=== PROVIDED INFORMATION ===
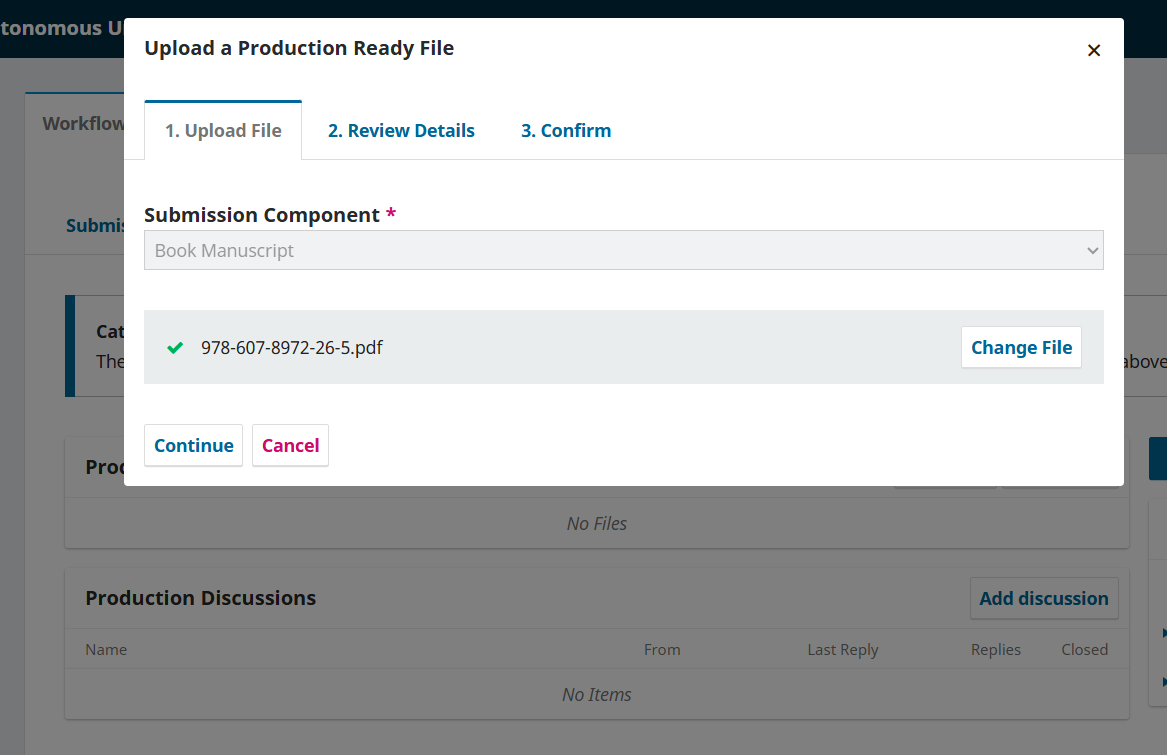Jump to the 3. Confirm step
Viewport: 1167px width, 755px height.
566,130
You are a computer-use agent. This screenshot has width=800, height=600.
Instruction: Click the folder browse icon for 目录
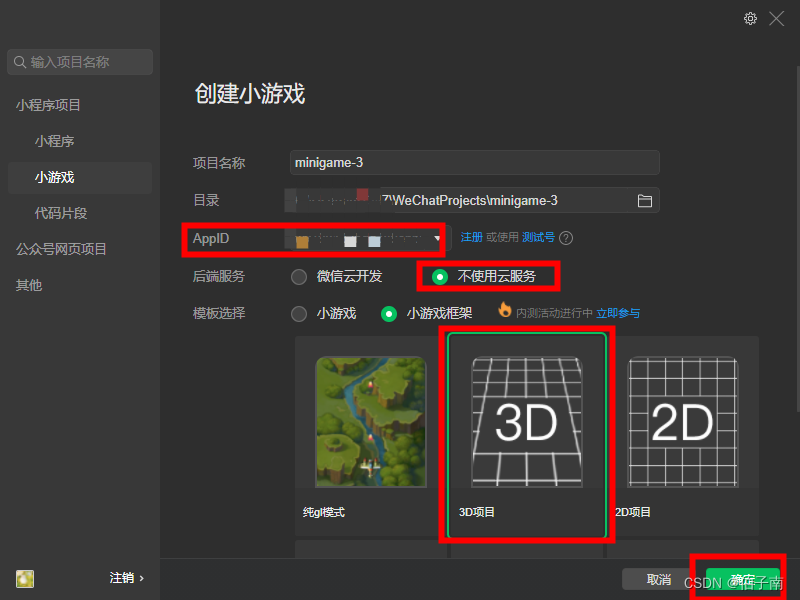tap(645, 200)
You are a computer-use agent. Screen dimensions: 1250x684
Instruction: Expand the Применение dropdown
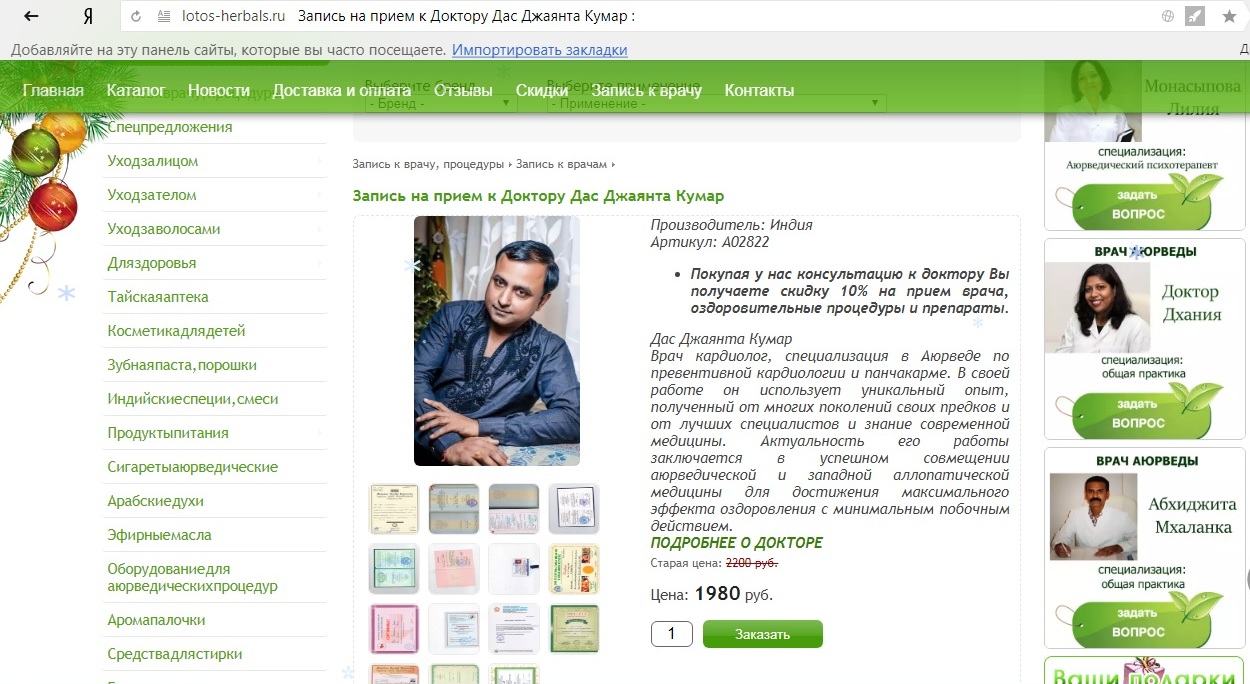717,103
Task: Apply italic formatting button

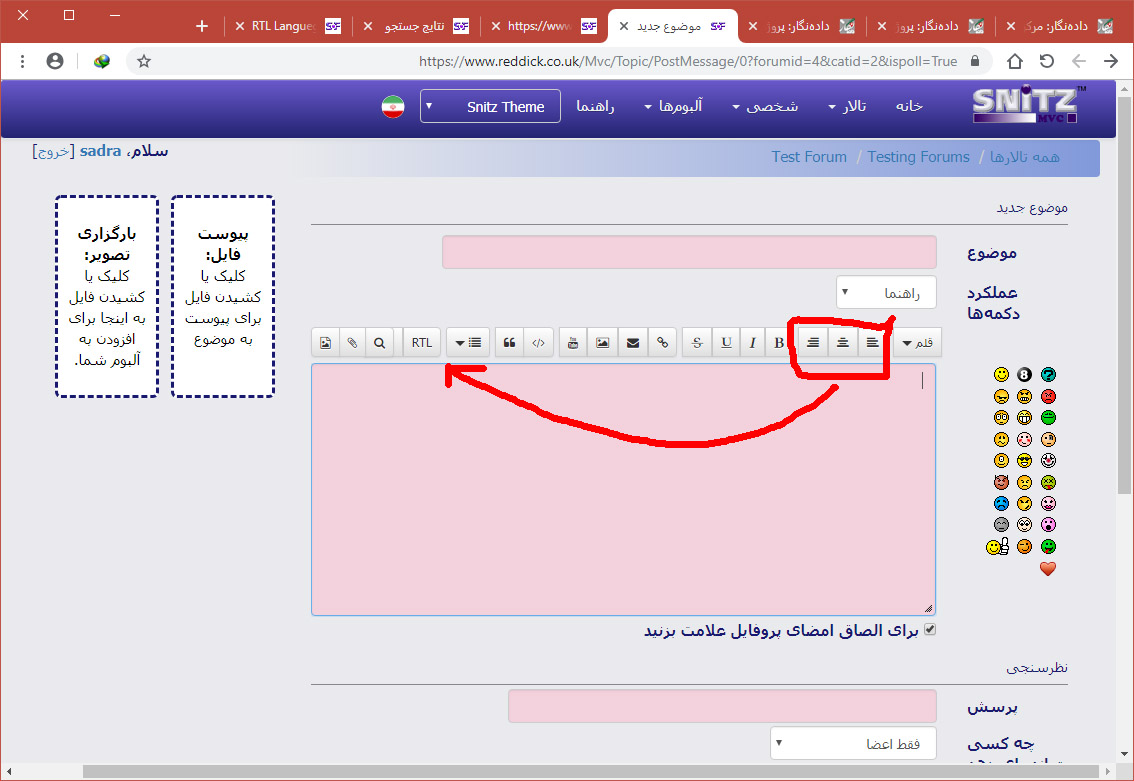Action: [753, 343]
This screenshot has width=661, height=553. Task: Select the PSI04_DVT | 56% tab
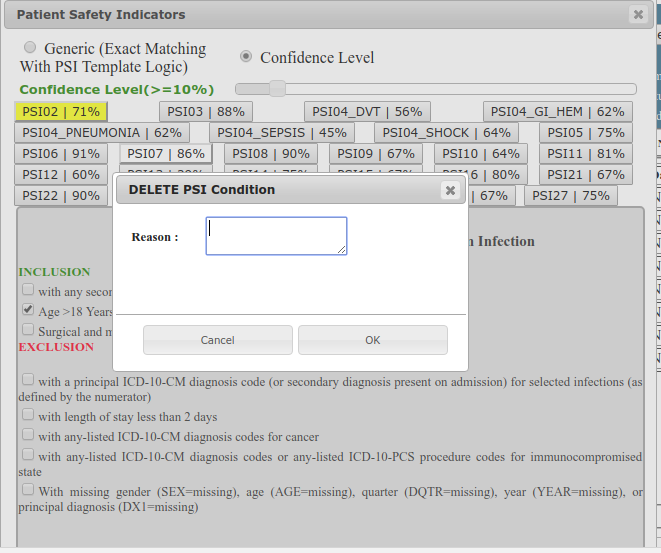pyautogui.click(x=367, y=112)
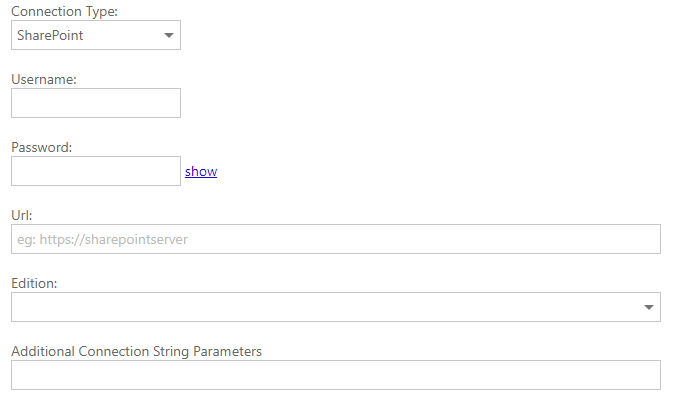Viewport: 680px width, 405px height.
Task: Click the Edition dropdown arrow icon
Action: click(x=649, y=307)
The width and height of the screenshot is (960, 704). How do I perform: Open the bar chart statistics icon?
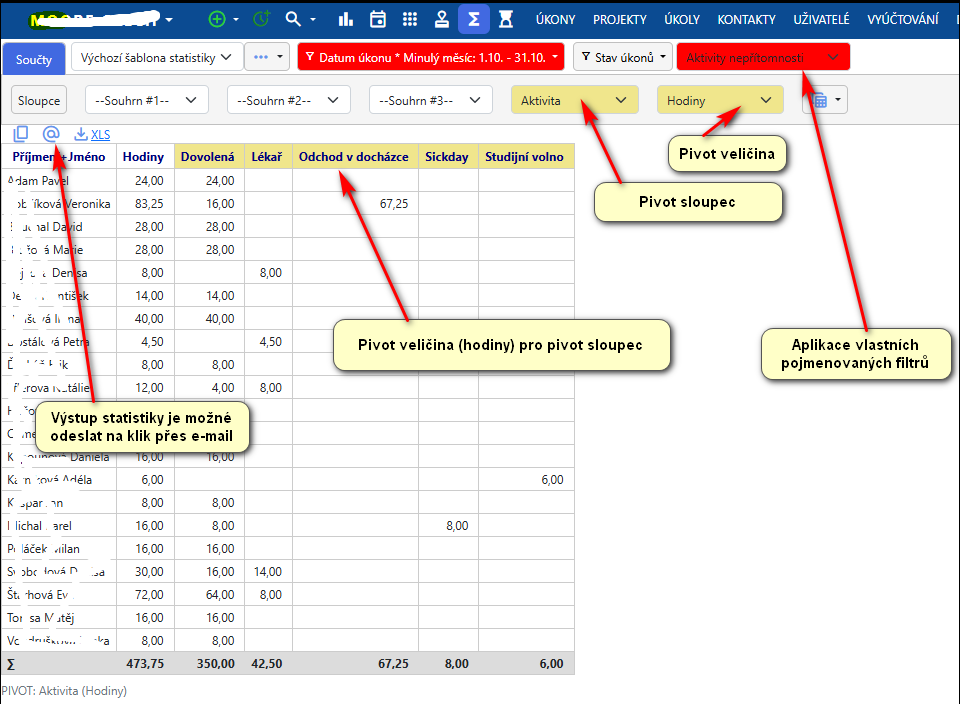[x=346, y=19]
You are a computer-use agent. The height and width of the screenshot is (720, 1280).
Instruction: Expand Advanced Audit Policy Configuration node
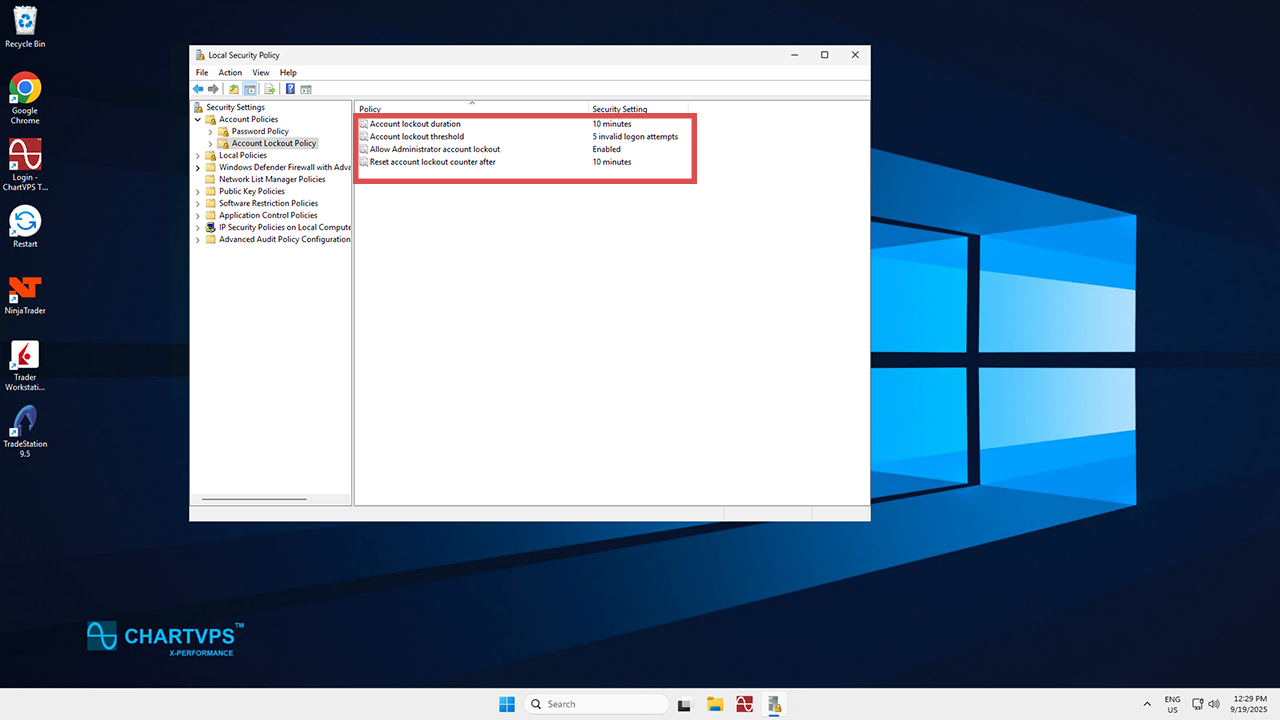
===
◆ EXERCISE DESCRIPTION: Range to print from the listing above: from the line with "You are a computer-use agent. This" up to and including the line with "You are a computer-use agent. The". Please print those lines exactly, with no pictures and nothing more.

◆ FINAL ANSWER:
You are a computer-use agent. This screenshot has width=800, height=600.
Instruction: Click the folder browse icon for 目录
tap(645, 200)
You are a computer-use agent. Screen dimensions: 1250x684
Instruction: Expand the Применение dropdown
717,103
Task: Apply italic formatting button

Action: [753, 343]
This screenshot has width=661, height=553. Task: Select the PSI04_DVT | 56% tab
pyautogui.click(x=367, y=112)
Viewport: 680px width, 405px height.
Task: Click the Edition dropdown arrow icon
Action: click(x=649, y=307)
The width and height of the screenshot is (960, 704). How do I perform: Open the bar chart statistics icon?
[x=346, y=19]
You are a computer-use agent. The height and width of the screenshot is (720, 1280).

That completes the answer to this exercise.